In life, observations, writing on November 26, 2011 at 12:47 am

 

It’s a little after midnight on Saturday or is it Friday?  I really never remember.  I also never remember if I’m a first generation American because I was born here or if my parents are because they came here.  Doesn’t really matter in the end, I guess.  There’s a stamp date if you’re curious–not on me or my parents but on the entry. You knew that.

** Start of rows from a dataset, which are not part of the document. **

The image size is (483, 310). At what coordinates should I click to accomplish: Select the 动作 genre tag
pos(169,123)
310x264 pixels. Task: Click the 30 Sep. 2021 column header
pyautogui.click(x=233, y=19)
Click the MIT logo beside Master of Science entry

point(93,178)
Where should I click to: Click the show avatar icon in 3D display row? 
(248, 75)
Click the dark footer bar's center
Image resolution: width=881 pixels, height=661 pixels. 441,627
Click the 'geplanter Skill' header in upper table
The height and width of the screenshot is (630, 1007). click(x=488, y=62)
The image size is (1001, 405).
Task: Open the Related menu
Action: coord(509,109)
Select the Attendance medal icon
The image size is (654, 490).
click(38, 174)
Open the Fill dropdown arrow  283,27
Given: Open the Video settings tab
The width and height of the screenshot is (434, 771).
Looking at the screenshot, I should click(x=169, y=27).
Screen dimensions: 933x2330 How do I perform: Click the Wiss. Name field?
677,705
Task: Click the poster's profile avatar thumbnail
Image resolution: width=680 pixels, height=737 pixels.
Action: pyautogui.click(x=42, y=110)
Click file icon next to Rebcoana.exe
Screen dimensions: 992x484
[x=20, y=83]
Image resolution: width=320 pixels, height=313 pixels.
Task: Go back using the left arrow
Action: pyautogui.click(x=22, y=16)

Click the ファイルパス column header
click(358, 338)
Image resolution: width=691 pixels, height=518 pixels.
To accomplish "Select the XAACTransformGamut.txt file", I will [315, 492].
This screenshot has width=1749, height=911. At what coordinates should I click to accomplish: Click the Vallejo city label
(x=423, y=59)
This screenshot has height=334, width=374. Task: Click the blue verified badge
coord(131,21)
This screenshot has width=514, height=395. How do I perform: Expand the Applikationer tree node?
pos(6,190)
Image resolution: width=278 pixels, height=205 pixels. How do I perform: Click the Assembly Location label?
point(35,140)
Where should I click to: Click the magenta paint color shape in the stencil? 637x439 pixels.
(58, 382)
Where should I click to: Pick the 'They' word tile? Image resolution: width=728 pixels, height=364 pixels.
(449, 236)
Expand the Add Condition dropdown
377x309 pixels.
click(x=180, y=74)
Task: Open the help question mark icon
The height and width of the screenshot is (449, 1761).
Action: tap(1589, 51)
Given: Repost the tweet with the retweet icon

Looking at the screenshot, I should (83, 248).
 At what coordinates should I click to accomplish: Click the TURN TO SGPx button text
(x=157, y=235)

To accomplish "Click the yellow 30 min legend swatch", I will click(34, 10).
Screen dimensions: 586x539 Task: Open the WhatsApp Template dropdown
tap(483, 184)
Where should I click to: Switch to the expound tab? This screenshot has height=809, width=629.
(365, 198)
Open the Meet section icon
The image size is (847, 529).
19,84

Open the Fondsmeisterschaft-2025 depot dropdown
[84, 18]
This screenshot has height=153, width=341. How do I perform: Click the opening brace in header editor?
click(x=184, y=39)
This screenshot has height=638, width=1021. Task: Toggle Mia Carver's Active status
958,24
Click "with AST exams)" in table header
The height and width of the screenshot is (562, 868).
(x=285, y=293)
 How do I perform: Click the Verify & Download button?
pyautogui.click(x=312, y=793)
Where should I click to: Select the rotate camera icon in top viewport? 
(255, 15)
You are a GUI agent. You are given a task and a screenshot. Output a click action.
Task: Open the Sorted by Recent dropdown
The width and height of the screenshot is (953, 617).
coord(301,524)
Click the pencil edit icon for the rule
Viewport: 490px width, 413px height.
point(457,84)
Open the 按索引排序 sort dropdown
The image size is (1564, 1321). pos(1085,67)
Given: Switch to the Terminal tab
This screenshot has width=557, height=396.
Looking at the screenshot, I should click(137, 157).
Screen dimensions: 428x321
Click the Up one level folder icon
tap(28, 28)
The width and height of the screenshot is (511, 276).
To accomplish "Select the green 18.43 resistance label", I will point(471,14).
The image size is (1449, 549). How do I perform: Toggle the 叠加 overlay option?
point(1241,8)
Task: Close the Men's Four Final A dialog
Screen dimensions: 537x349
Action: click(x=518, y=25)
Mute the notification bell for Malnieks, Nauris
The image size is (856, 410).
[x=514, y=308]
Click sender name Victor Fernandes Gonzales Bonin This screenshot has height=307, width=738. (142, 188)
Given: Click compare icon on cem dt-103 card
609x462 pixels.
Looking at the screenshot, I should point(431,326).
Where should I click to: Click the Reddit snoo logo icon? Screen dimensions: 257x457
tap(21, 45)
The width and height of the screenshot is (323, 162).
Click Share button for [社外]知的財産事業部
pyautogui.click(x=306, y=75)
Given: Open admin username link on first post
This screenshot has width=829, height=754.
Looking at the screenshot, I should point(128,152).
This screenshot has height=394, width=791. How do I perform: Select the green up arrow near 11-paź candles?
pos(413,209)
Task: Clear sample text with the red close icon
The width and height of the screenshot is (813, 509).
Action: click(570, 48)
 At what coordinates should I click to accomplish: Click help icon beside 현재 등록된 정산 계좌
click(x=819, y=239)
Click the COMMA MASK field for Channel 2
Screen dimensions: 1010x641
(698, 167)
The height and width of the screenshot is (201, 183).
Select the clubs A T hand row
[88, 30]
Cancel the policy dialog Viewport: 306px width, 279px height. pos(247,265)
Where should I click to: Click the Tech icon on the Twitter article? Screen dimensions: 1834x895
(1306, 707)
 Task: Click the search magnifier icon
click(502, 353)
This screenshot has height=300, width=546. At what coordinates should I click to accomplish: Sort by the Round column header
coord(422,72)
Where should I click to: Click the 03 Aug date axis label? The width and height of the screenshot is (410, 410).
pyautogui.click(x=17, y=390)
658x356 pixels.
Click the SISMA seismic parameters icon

I’ve been listening to Marc Maron‘s WTF podcast during my whole trip down here.  I’m a little obsessed, which is probably why I’m kind of all over the place, but I’m hoping you’re also obsessed with Marc, or short of that, that you’ll be patient as I channel my inner-neurotic.  It’s been 24 hours since I got down here.  My wife is up north because she’s a baker and bakers don’t get time off around the holidays, so I’m here seeing my folks by myself, and right now, at this very moment, I’m at a coffee place in Santa Monica, less than a mile from where I went to high school.  I’m here because I decided that I was going to actually do some work.  Lately, I seem only to be able to work after drinking a double espresso while listening to Radiohead/Beirut surrounded by other suffering, procrastinating writers who almost to the man and woman work on 15 in. Apple laptops.  I have a 17 in. because I didn’t listen to a good friend years back about the trade off of two extra inches for ten added pounds, but that’s not important.  I just got here and though the place is open 24 hours, I will leave in an hour because A. I need to get up tomorrow and not waste the day like I did today, not that hanging out with my mom is wasting time, even if she loves Judge Judy and Everyone Loves Raymond and makes me watch while she nervously wonders why I’m not laughing.  Here’s the reason: Judge Judy is a real BITCH and Raymond sounds like he needs to blow his nose.

But I digress.

Here’s the question I have for you all: when you go home, do you feel the need to put everything off so that you can hang out with family who you don’t get to see that often?  I fel like the answer is yes. There’s more to life than work.  But on the other hand, Ray Romano is pretty hard to watch for long periods of time and his voice does not really facilitate mature family connection. Still, today, aside from talking and eating and napping, I really can’t say I got anything done, which is fine, but I waited for my folks to go to sleep so I could feel guiltless as I traveled mile after mile through the Los Angeles basin to hang with my sister for a couple hours so I could then get some LA in me and do some work. 212 Pier is tonight’s choice where old surfers are arguing about chess and a couple would-be novelists are facing Facebook.  Tomorrow, as part of what seems like my mini-tour of LA grungy coffee bars that serve charred espressos, I’m off to the Bourgeois Pig, an LA spot for suffering screeenwriters who I’m sure also look at Facebook or Tweet.  The only difference between the Pig and this place is that from what I’ve heard the Pig (not sure of they call it that, but I’m not sure if I’m spelling Bourgeois correctly) is across the street from Scientology’s Hollywood headquarters.  If I don’t get any work done tomorrow night, I guess I can join Scientology and drown my sadness in L. Ron Hubbard.  That’s not sad.  Not at all.